Dwarves, elves, wizards and worse, The Lord of the Rings is a story packed with inhuman and non-human characters, but The Two Towers introduces fans to several very different creatures.

The Lord of the Rings: The Two Towers

"Not all of the new characters of The Two Towers are played by human beings," says director Peter Jackson as the central film in the trilogy introduces two memorable digital characters, brought to life in the Wellington, New Zealand-based studios of WETA Digital.

Gollum, articulated through groundbreaking motion capture techniques using actor Andy Serkis as a guide; and Treebeard, a character that mirrors the actual trees seen every day in our environment, but who also walks and talks.

"The character of Gollum is a completely digital creature, but I was determined that I wanted an actor to actually create the character, which in this case is Andy Serkis," he says.

Serkis' body and voice design was taken into an animated world through motion capture photography, computer generated imagery and digital sound mixing.

The resulting synthesis is a ground-breaking visual effect.

"Obviously, Andy creates the character through the voice," explains Jackson. "But also, we're doing a lot of Gollum as motion capture, which is when Andy wears a suit covered in these little dots, and he performs Gollum.

"He says the dialogue, he plays the scenes out just as he would, and the computer is able to capture his movement, and translate that to the digital version of Gollum."

The film also stages a colossal battle at Helm's Deep, in which thousands of Uruk-hai soldiers storm the Rohan fortress.

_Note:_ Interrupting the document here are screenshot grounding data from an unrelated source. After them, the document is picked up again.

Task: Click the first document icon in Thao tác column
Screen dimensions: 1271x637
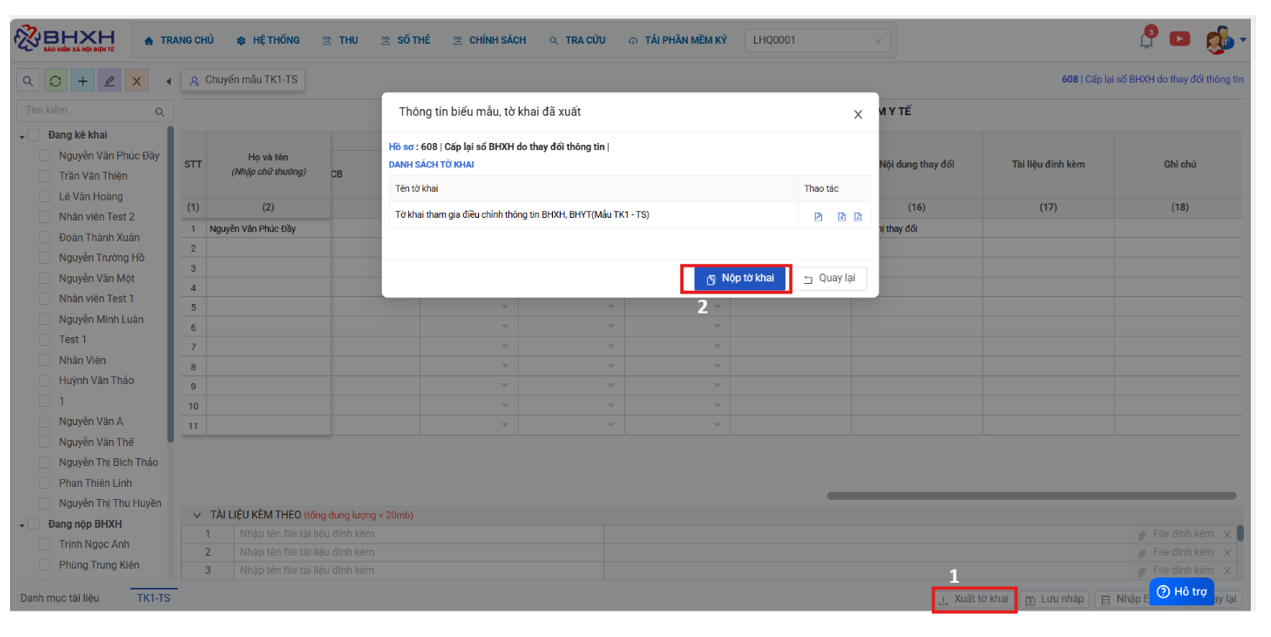Action: [818, 216]
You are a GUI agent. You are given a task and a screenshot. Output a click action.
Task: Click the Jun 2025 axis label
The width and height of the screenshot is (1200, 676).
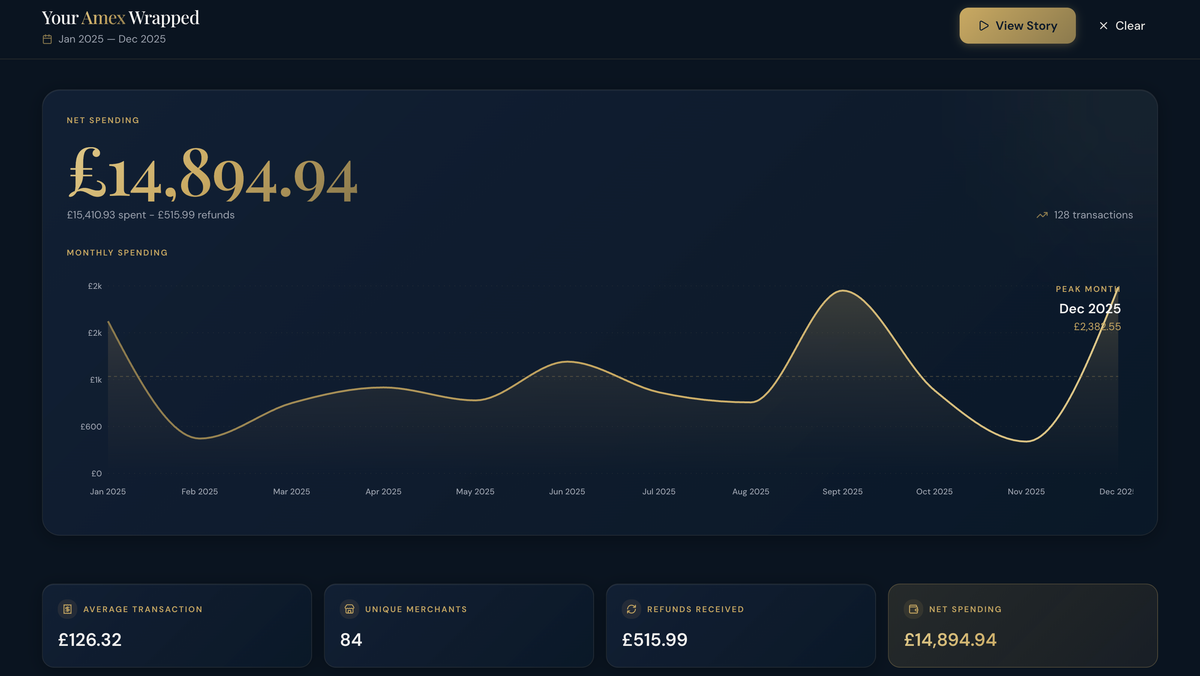pyautogui.click(x=567, y=492)
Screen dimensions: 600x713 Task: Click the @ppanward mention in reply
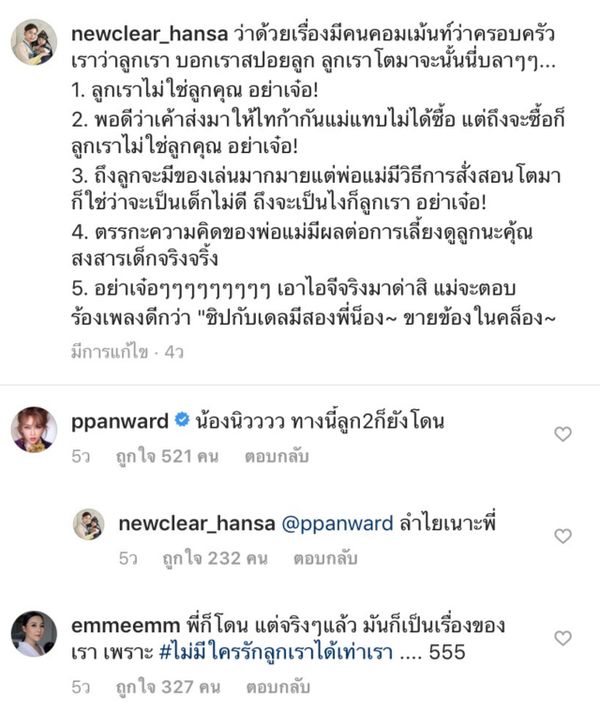click(338, 524)
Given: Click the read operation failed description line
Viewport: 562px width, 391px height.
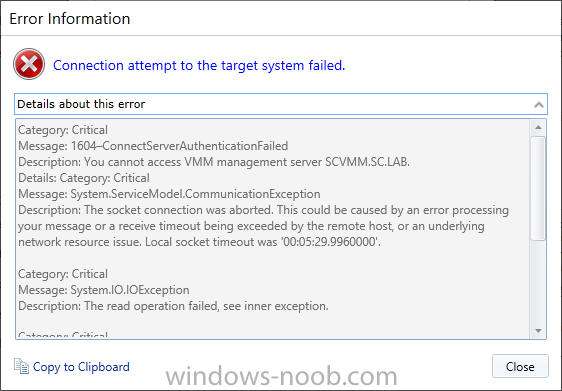Looking at the screenshot, I should click(173, 306).
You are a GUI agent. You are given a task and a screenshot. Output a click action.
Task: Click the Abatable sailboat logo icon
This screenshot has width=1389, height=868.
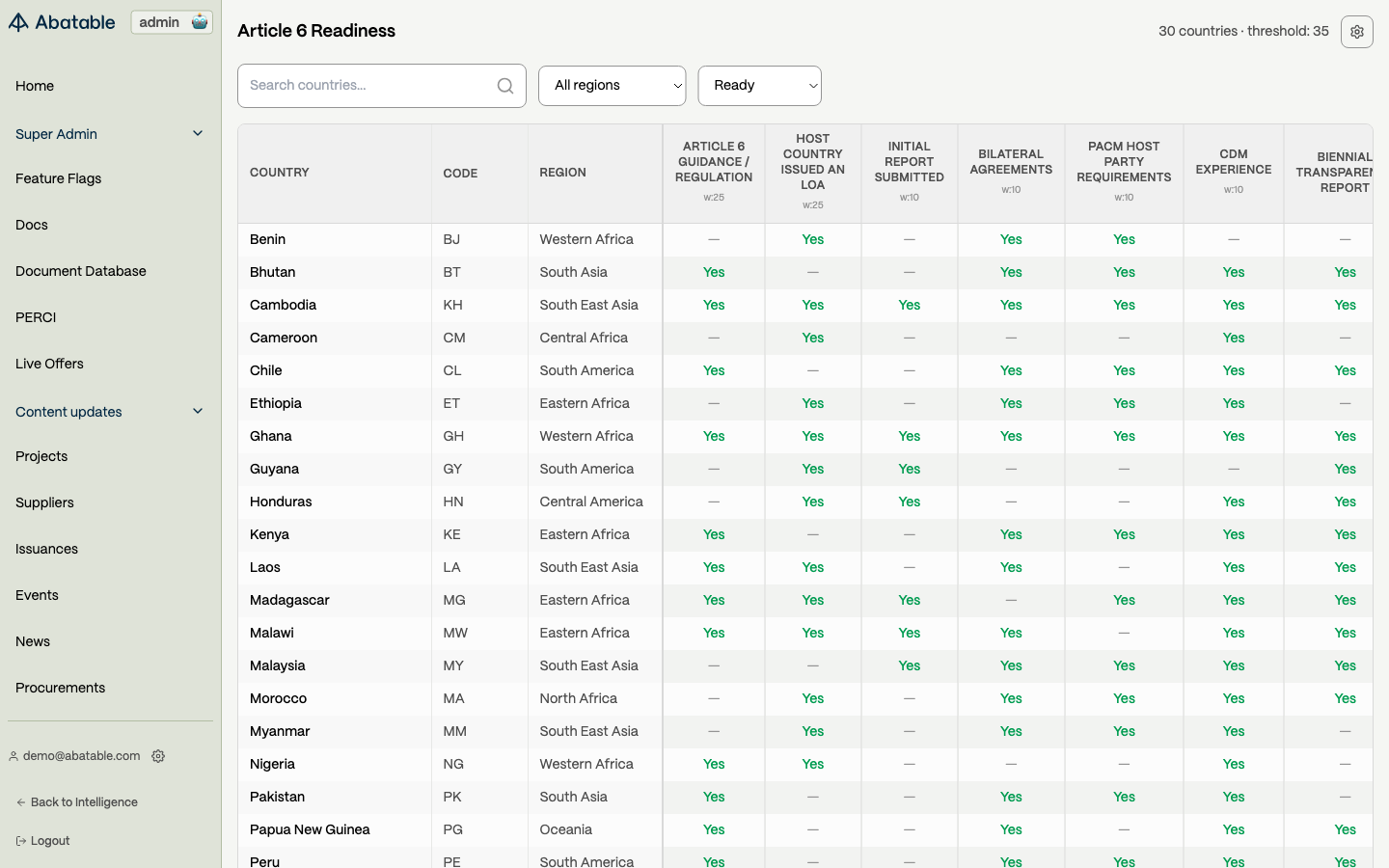click(18, 22)
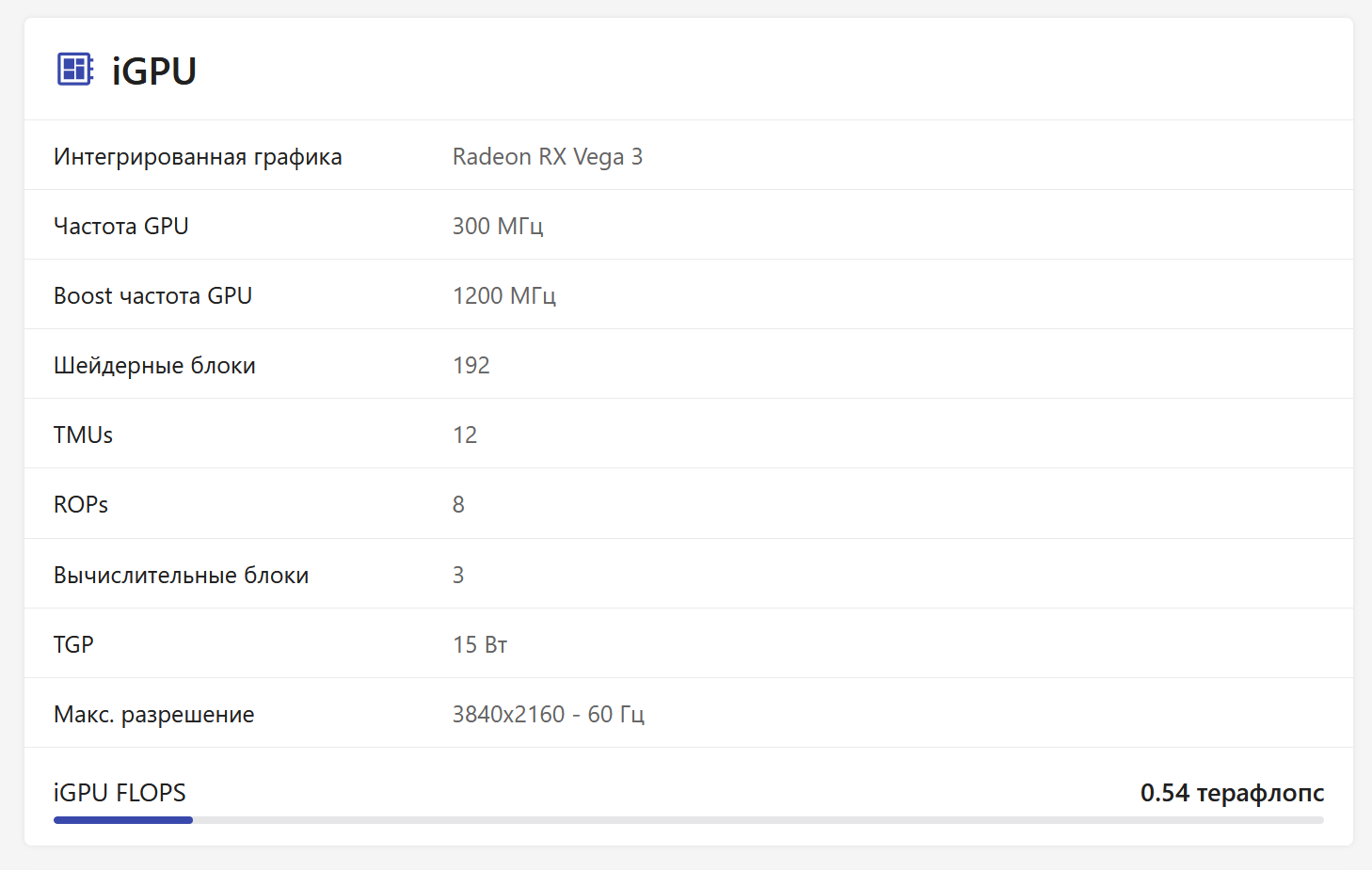Select the 1200 МГц boost value
Screen dimensions: 1372x870
click(503, 295)
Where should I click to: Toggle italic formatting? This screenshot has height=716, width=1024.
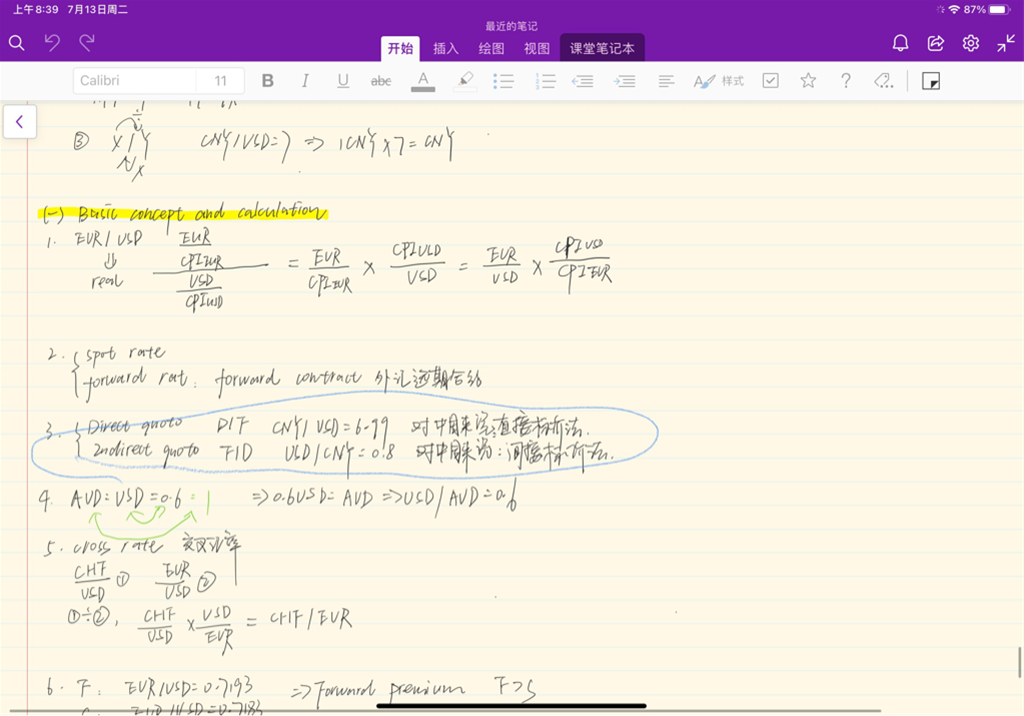(306, 81)
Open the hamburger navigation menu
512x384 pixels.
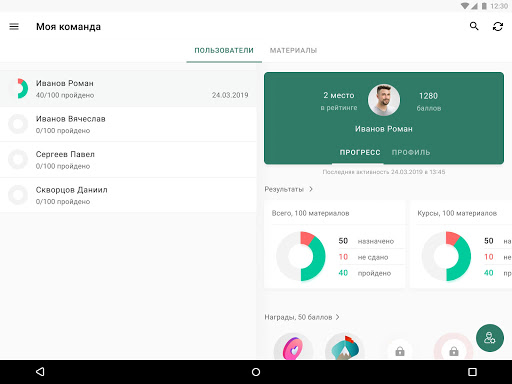14,27

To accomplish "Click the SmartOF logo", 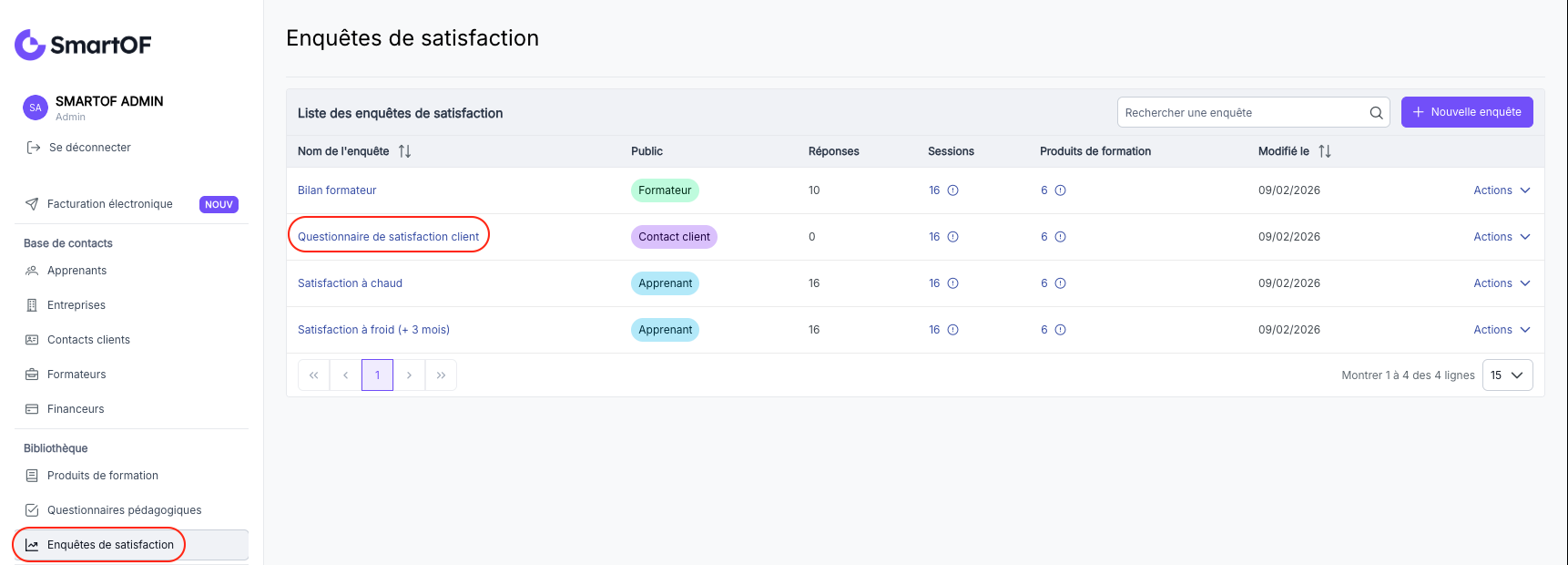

This startling scene was achieved through an intricate combination of live action, miniatures and Massive, the state-of-the-art software which gives each digital character a mind and will of its own.

"We used this program to some degree on The Fellowship of the Ring, but in this movie it really comes full force against the inhabitants of Helm's Deep, with 10,000 Massive-driven computer generated Uruk-hai marching down the valley towards the castle," Jackson describes.

And while residents of Birmingham believe that the title of this second episode was inspired by author Tolkien's life in Edgbaston, and the two towers on Waterworks Road, Jackson explains it's Middle Earth meaning.

"The title, The Two Towers, refers to the tower of Orthanc, which is where Saruman is based, and the tower of Barad-dûr, the home of Sauron, and the two are in alliance," comments the director/ writer/ producer.

"It's a story of genocide to some degree, of these two evil forces deciding that the race of Man, mankind itself, must be eliminated from the face of the earth. And they attempt to do that."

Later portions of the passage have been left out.